(Material shown begins)

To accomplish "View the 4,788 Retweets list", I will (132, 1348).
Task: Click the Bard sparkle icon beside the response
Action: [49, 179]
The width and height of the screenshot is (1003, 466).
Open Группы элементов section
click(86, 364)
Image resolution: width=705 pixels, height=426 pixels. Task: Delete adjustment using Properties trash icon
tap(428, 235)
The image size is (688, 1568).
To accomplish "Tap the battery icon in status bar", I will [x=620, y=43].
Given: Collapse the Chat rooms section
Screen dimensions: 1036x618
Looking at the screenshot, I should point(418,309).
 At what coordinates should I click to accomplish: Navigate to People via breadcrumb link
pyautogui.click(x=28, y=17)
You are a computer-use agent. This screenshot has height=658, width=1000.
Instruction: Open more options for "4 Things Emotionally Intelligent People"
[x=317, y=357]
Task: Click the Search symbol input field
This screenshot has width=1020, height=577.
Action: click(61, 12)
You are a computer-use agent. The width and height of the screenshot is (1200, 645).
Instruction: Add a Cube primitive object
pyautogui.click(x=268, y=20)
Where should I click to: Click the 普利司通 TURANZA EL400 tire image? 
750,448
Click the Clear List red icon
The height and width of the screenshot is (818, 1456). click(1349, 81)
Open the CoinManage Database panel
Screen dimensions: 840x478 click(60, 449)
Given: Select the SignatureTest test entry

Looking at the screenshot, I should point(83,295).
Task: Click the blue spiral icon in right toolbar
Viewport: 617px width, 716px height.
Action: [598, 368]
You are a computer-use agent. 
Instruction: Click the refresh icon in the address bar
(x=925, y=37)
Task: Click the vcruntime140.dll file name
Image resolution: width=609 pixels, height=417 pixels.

(Material shown ends)

Look above for the line containing "Open the CoinManage Database panel". Return it and each line after it exactly, through the last line, and nothing more.

**Your solution**
Open the CoinManage Database panel
Screen dimensions: 840x478 click(60, 449)
Given: Select the SignatureTest test entry

Looking at the screenshot, I should point(83,295).
Task: Click the blue spiral icon in right toolbar
Viewport: 617px width, 716px height.
Action: [598, 368]
You are a computer-use agent. 
Instruction: Click the refresh icon in the address bar
(x=925, y=37)
Task: Click the vcruntime140.dll file name
Image resolution: width=609 pixels, height=417 pixels.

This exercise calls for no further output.